My ministry was to pastors and their wives. A ministry of encouragement because of the demands a pastor and his family enter into in their church. It is both a spiritual and emotional work. We often hear how hard it is to blend two families together that come from broken homes. The church can be like that in many ways. Different people, coming from all walks of life, different backgrounds, ways of thinking, things to share, and things to overcome.
So I encouraged and encouraged these families by reminded us of our calling from God.
We looked closely at what Peter had to say in 1 Peter 5:1-4.

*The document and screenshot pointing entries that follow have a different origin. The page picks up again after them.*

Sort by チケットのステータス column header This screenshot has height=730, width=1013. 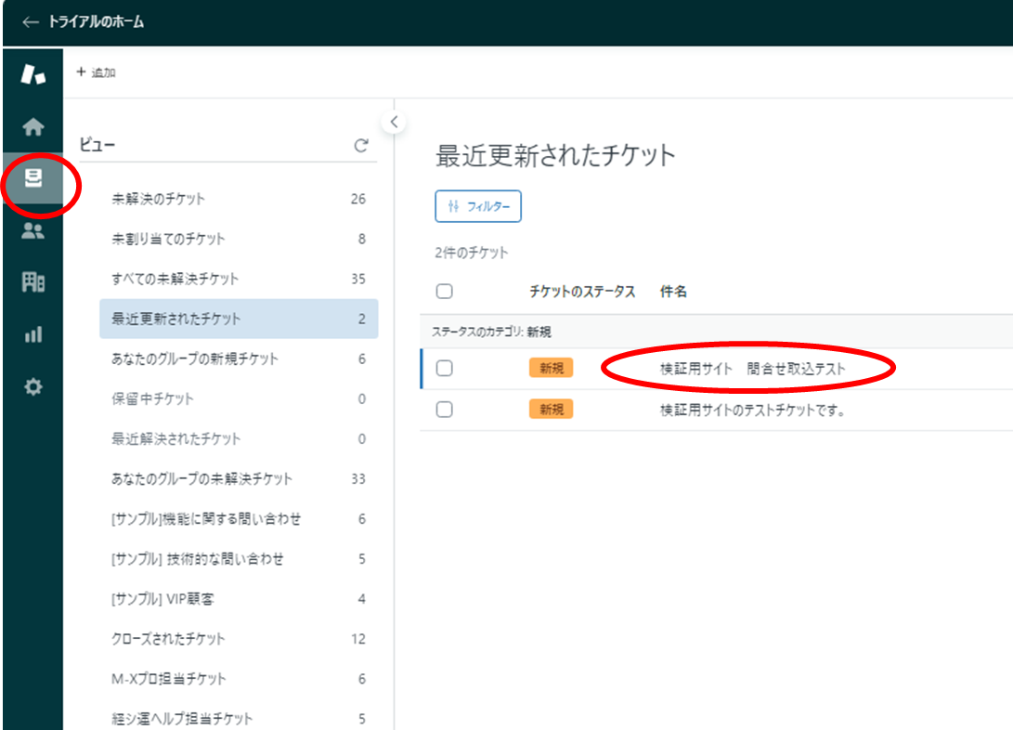582,292
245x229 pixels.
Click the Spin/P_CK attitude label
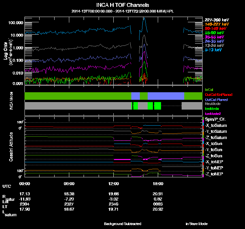[215, 119]
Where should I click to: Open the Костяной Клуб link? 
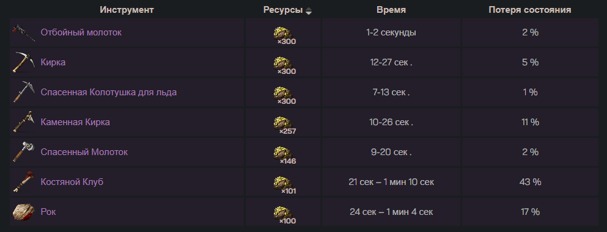[x=72, y=182]
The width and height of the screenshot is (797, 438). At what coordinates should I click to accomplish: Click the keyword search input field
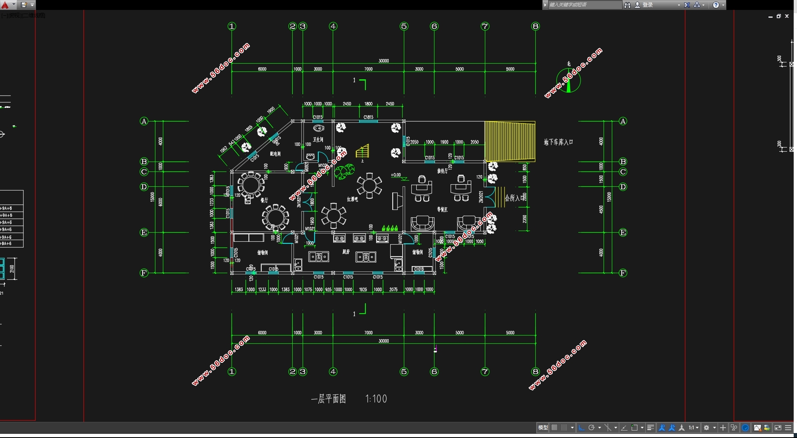click(584, 5)
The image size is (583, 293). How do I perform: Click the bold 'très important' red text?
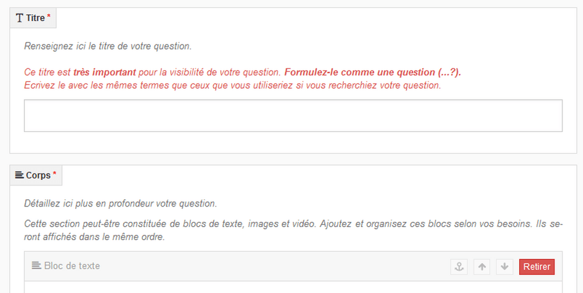[x=105, y=72]
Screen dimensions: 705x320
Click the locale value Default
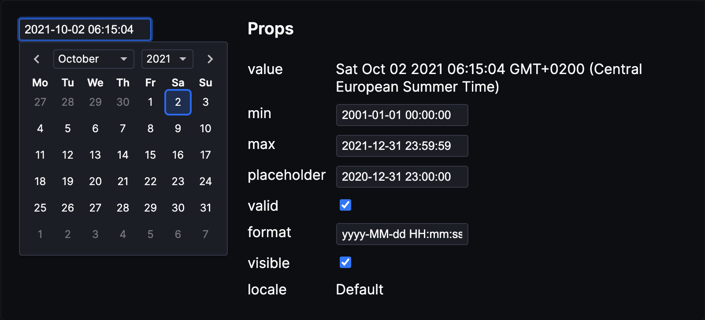point(360,290)
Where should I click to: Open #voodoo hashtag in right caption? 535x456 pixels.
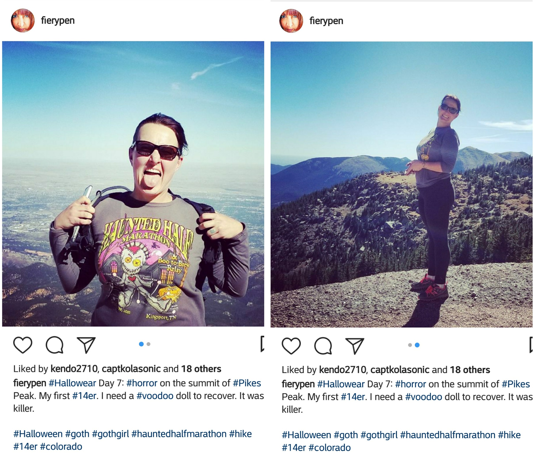(423, 397)
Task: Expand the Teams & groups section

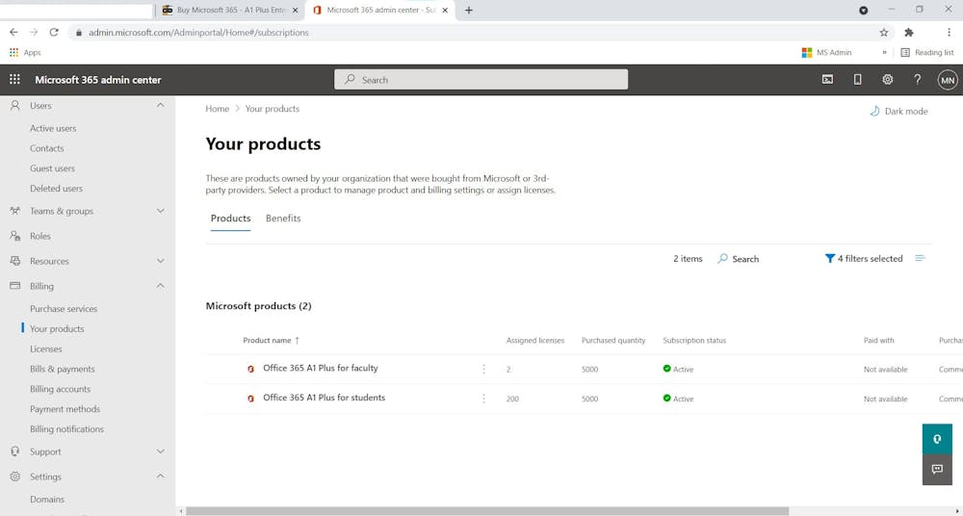Action: click(x=160, y=211)
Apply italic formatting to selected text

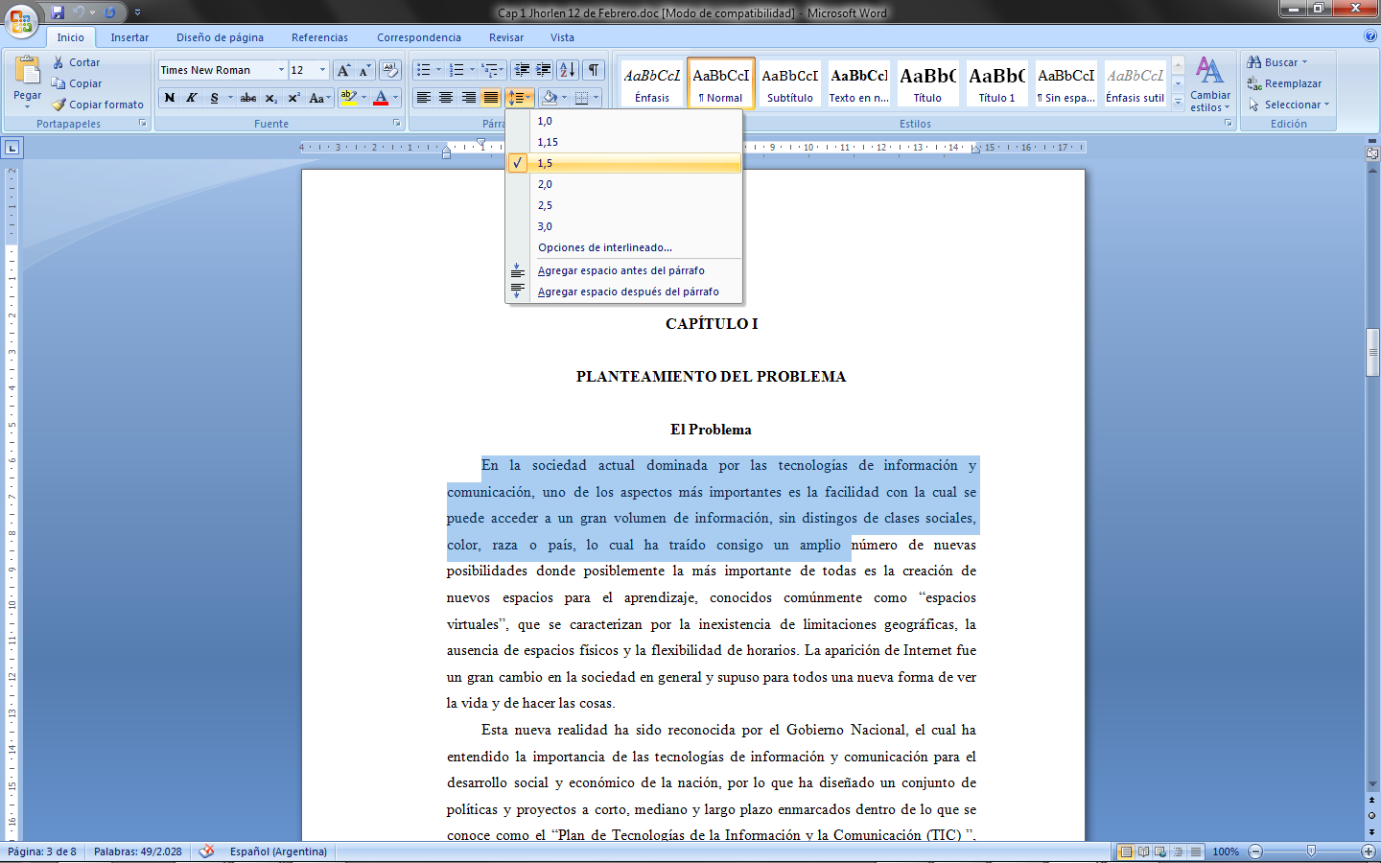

1. Pride of position has to be absent.
"I who am a fellow elder" (1)
Peter had seen and walked with Jesus. Peter is an Apostle. But Peter says nothing of his Apostleship, he simply refers to himself as a "fellow elder."
"And also a partaker" (1)
Meaning," I am a partner, I am on the same level as you. I am with you in ministry."
2. The heart of a pastor must be present.
"Shepherd the flock of God which is among you" (2)
The original root word means to act as a shepherd, to tend a flock. Notice, "the flock of God." The flock is not owned or controlled by the shepherd. They are God's people and ultimately each one of them will answer for themselves to God.
And then "shepherd the flock of God among you, exercising oversight not under compulsion, but voluntarily, according to the will of God; and not for sordid gain, but with eagerness;
3 nor yet as lording it over those allotted to your charge, but proving to be examples to the flock." (2-3)
Those two verses alone speak of a "disposition" the pastor must have, a spirit of the volunteer, no strings attached to him, freedom and the absence of all performance based teaching and influence, and being an example to the flock because of the real inner working of the Holy Spirit through the pastor's spirit then soul and through the body in personality and manner.
Look at this grand encouragement from Peter, "And when the Chief Shepherd appears, you will receive the unfading crown of glory." (4)
I wish you could have heard the hallelujahs when I finished by reading this verse.
A final exhortation was this, "Yes, it is normal to get weary in ministry but we must never get weary of the ministry. So, guard your hearts by the reading of the Holy Word of God and walk in unbroken communion with the Holy Spirit and practically practicing His presence moment by moment and day by day till the glory dawns."